Già autore di saggi di rilievo, tra cui L’opinione pubblica e la storia e Pace o pacificazione? Diomede Milillo torna alla narrativa con un’opera che unisce passione e pensiero, storia e immaginazione.

Riflessioni taglienti: «Avete visto: il popolo siciliano, quello piemontese, veneto, papalino, eccetera. E che hanno in comune? Niente oltre l’analfabetismo e la secolare abitudine di obbedire ai propri reucci, regine, reginette e signorotti vari. Neanche la lingua hanno in comune. Metteteli insieme e nessuno capisce una parola dell’altro. Ed è questo il popolo che ci libererà dalle Grandi Potenze che usano l’Italia come privato loro campo di battaglia?».

Privilegi d’altri tempi: “La consacrazione sacerdotale non è un semplice vestito, è un mutamento ontologico dell’essere, con essa si acquistano diritti superiori a quelli dei laici e si diventa, anzi si incarna, si è Chiesa, il tramite dell’Uomo con Dio”.

Il disincanto politico: “Libertà? Libertà di chi, da chi, da cosa? Credono di essere il sale del mondo, di capire solo loro e di detenere solo loro la verità, ciò che chiamavano verità. Giocano alla rivoluzione e nel Cilento sono stati ammazzati da quello stesso popolo di analfabeti che pretendono di liberare, un popolo la cui bestialità lui in vicolo Montecalvario l’aveva vista”.
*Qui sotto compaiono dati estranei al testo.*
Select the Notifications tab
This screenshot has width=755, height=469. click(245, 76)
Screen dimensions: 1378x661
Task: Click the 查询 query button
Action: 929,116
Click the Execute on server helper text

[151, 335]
Ambientato nel 1823, in piena Restaurazione, il romanzo intreccia vicende personali e grandi eventi storici: sullo sfondo degli Stati Vaticani, tra sogni rivoluzionari e rigide gerarchie ecclesiastiche, si muovono Monaldo, Elisabetta e la coraggiosa Cia. Un viaggio che attraversa l’illusione cavalleresca e porta alla riscoperta di valori essenziali, al di là di ogni codice sociale.

Con uno stile raffinato e appassionato, Milillo dà voce a personaggi indimenticabili, tra cui spicca il cardinale Genga, futuro Papa Leone XII, offrendo una narrazione densa di spiritualità, passione e riflessione storica.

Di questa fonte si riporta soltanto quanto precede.